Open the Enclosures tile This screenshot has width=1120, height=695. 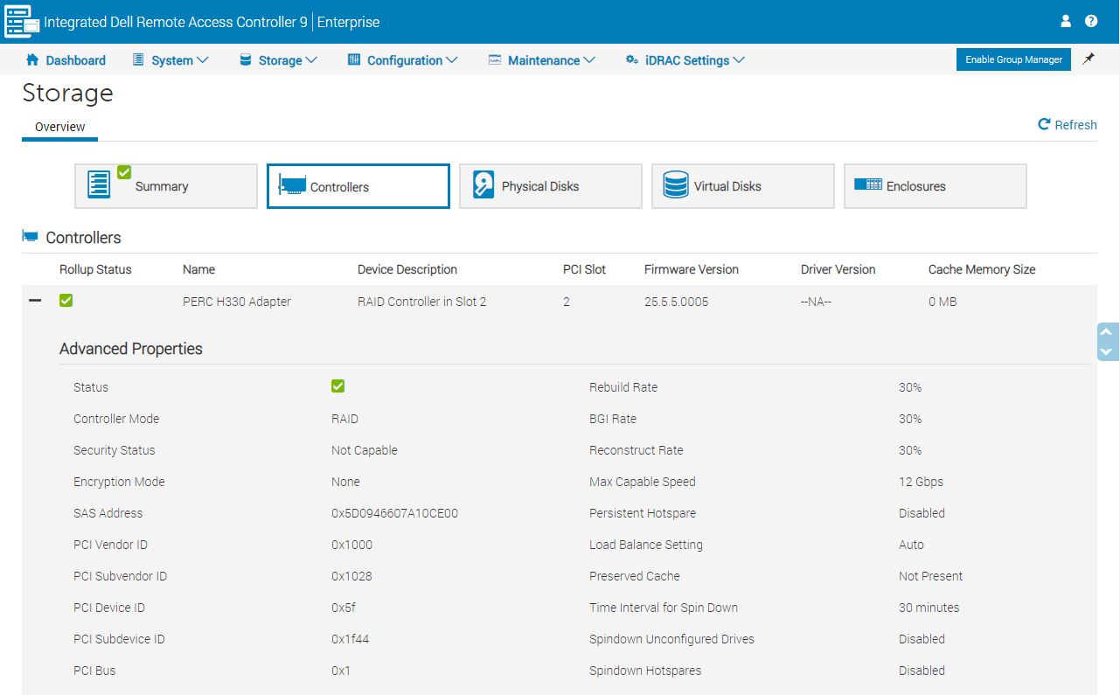[935, 186]
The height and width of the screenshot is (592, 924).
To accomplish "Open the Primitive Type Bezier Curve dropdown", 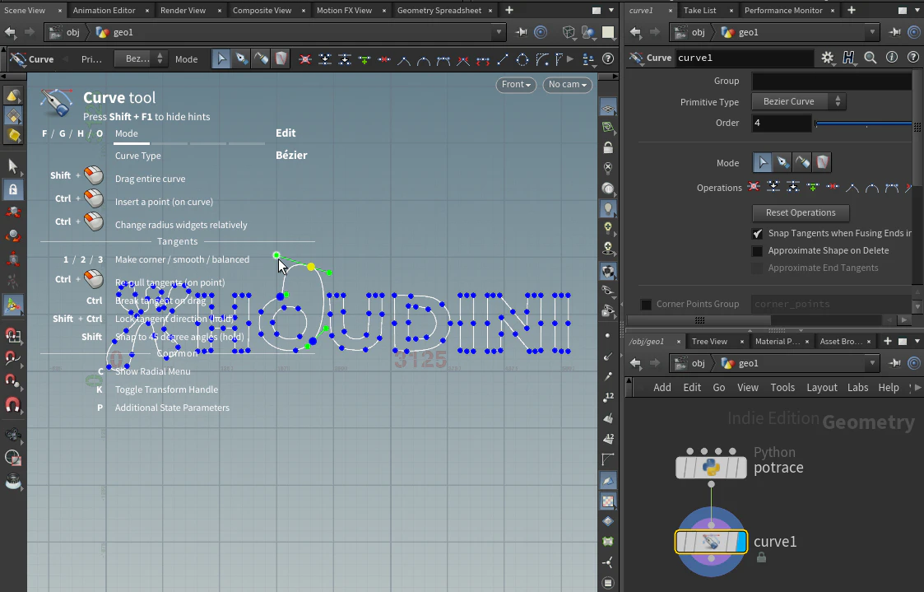I will click(798, 101).
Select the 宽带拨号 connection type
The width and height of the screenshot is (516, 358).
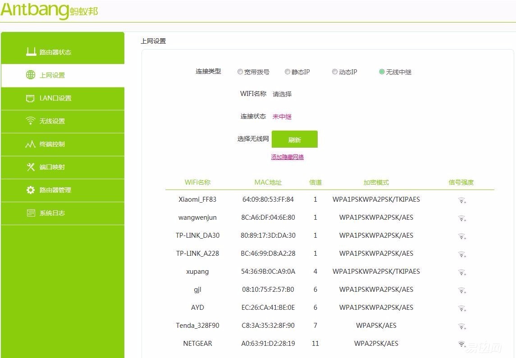coord(240,71)
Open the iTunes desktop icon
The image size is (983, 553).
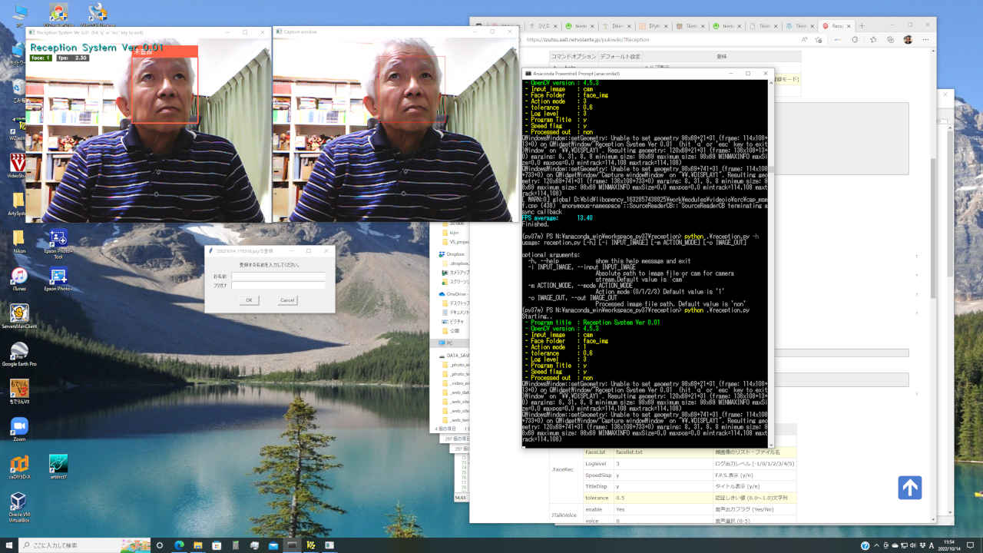point(18,276)
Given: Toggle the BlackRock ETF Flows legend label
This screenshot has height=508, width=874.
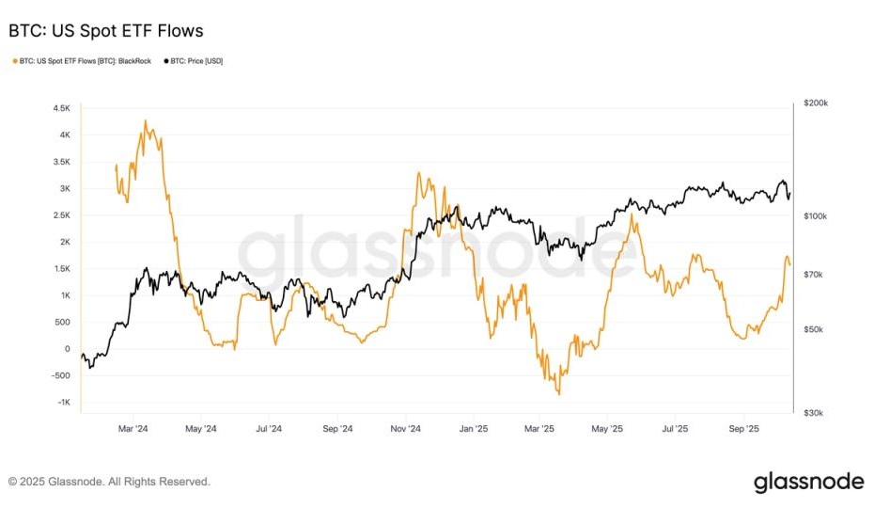Looking at the screenshot, I should coord(87,61).
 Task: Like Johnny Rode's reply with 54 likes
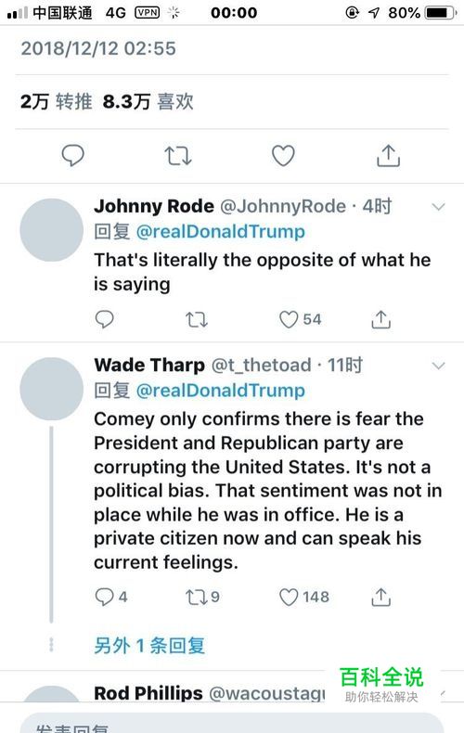point(300,320)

DESCRIPTION OF THE TASK »
Return the entries above word for word, starting at the line that contains "Select the 宽带拨号 connection type" and ending with the last line of the entries. Include both of those lines, and leave the pictures out.

CORRECT RESPONSE »
Select the 宽带拨号 connection type
The width and height of the screenshot is (516, 358).
coord(240,71)
Open the iTunes desktop icon
The image size is (983, 553).
point(18,276)
Given: Toggle the BlackRock ETF Flows legend label
This screenshot has height=508, width=874.
Looking at the screenshot, I should coord(87,61).
 Task: Like Johnny Rode's reply with 54 likes
point(300,320)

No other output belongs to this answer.